Abstract

Scale-up to antiretroviral therapy (ART) requires surveillance for HIV drug resistance. With the goal of attaining 100% pediatric ART coverage in Cameroon, strategies to limit the spread of HIV resistance among children are very important. From June 2009 through February 2011, 92 HIV-1-infected children (41 ART-naive, 51 failing first-line ART) living in Yaoundé, Cameroon, were enrolled; HIV-1 Prot-RT genotypic resistance testing (GRT) was performed using an inhouse assay.
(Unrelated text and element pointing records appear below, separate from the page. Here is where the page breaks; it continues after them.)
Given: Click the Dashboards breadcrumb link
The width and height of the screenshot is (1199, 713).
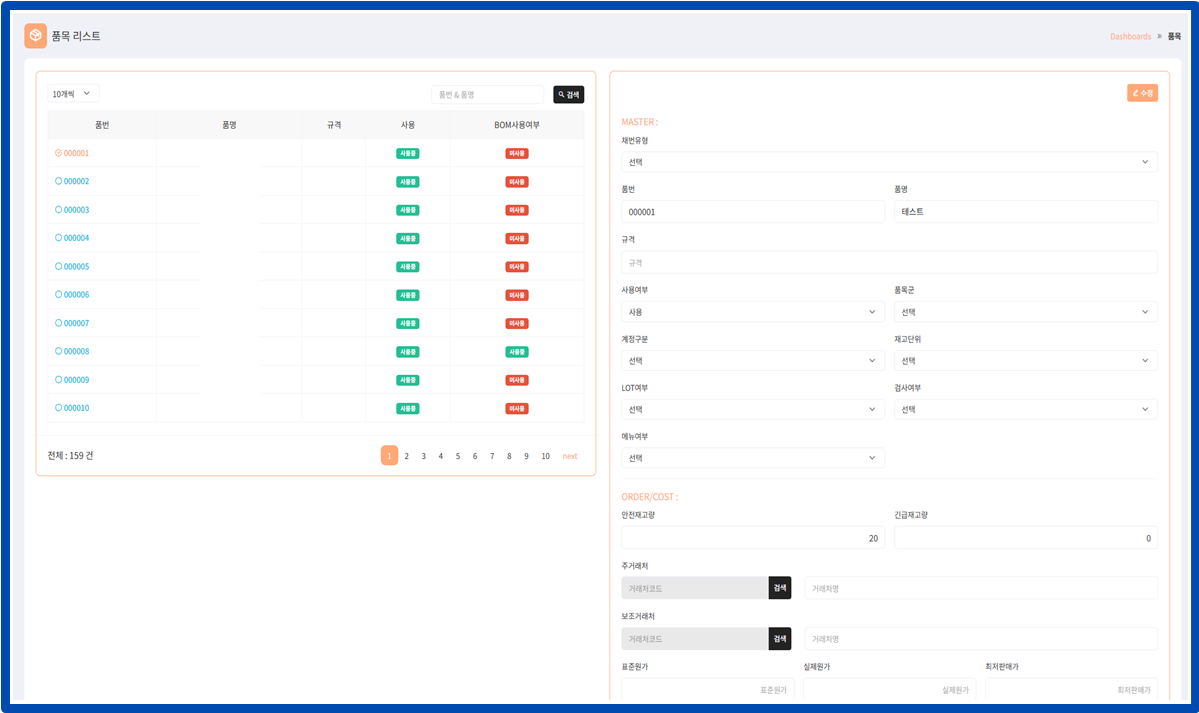Looking at the screenshot, I should tap(1130, 36).
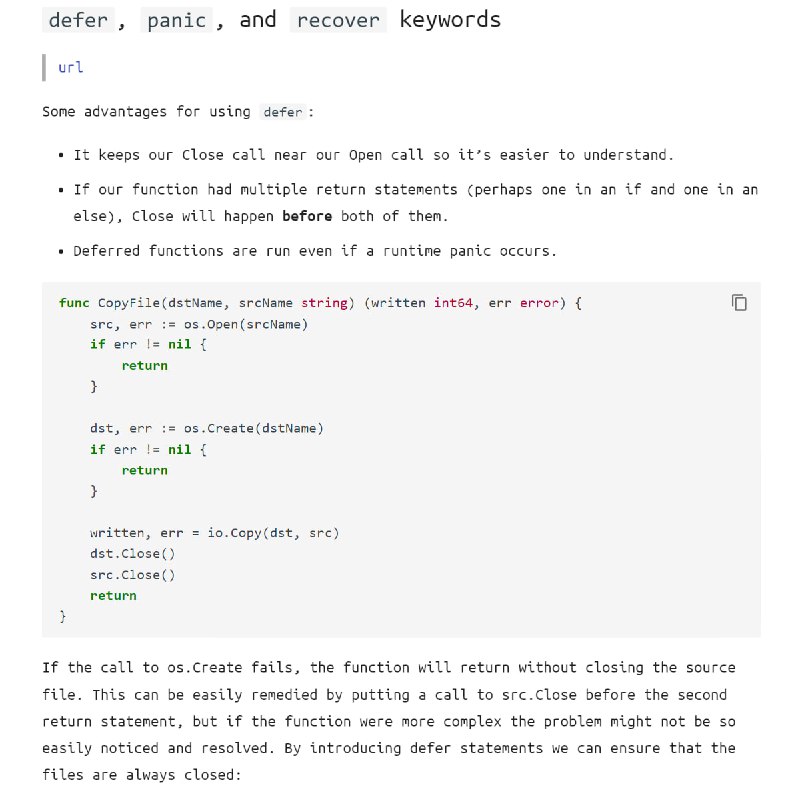Select the inline defer code in intro sentence
Screen dimensions: 800x791
tap(283, 112)
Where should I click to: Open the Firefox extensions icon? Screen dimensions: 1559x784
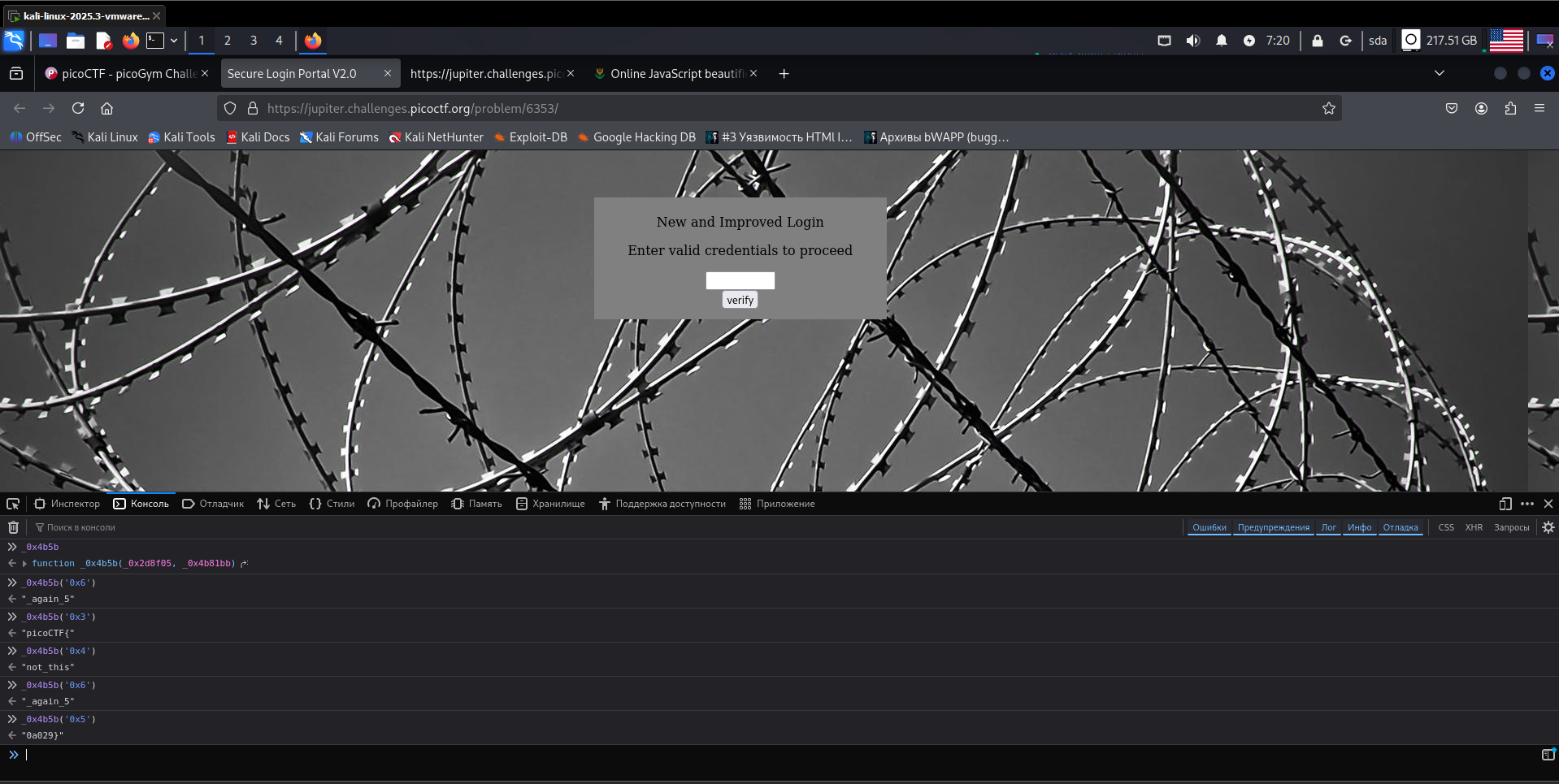click(x=1510, y=108)
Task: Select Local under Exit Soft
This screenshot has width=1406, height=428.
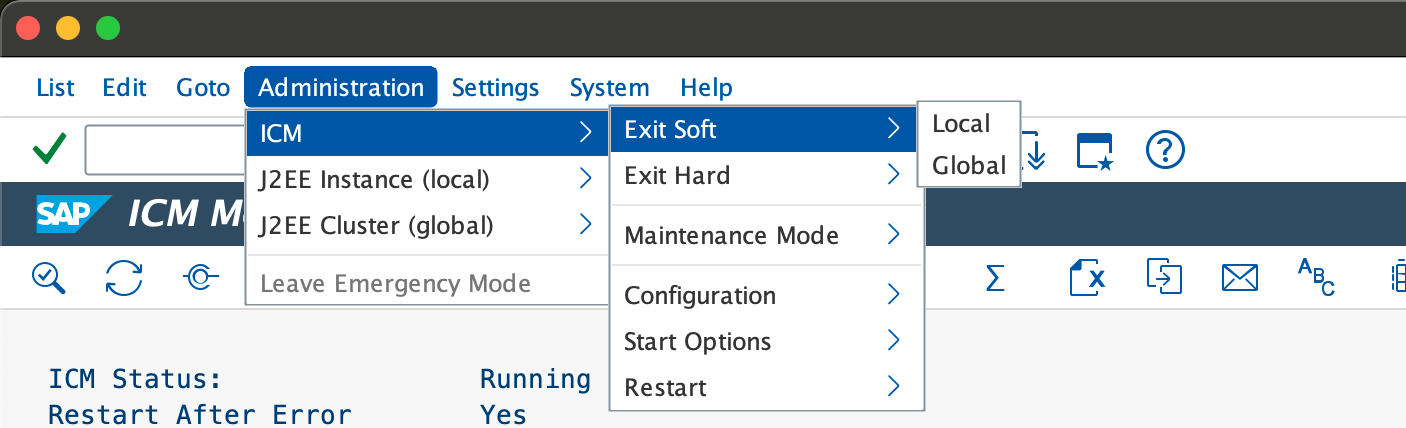Action: 961,123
Among 40 children failing first-line ART, treatment response was evaluated at weeks 24 and 48 after treatment was changed, based on GRT results. The mean age was 72 months both for children who were drug-naive and those failing ART (range: 3-144 and 12-144, respectively), with a mean viremia of 5.59 log and 4.71 log RNA copies/mL, a median CD4 of 17% (588 cells/μL) and 23% (719 cells/μL), respectively. Median time-to-treatment failure was 610 days. A prevalence of 4.9% and 90% drug resistance was observed, respectively, among children who were drug-naive and those failing first-line ART, with circulating recombinant form CRF02_AG as the most prevalent clade (58.6% and 62%, respectively). After a change to GRT-based treatment, more than 90% of children had viremia <3 log RNA copies/mL at week 24 and confirmed at week 48, with 70% achieving undetectable viremia, although without correlation to immune response; 97.5% had switched to lopinavir/ritonavir-containing regimens. HIV-1 drug resistance was low among ART-naive children and very high among those failing first-line ART. Treatment change based on GRT was successful for most children, with lopinavir/ritonavir regimens being very promising for second-line use.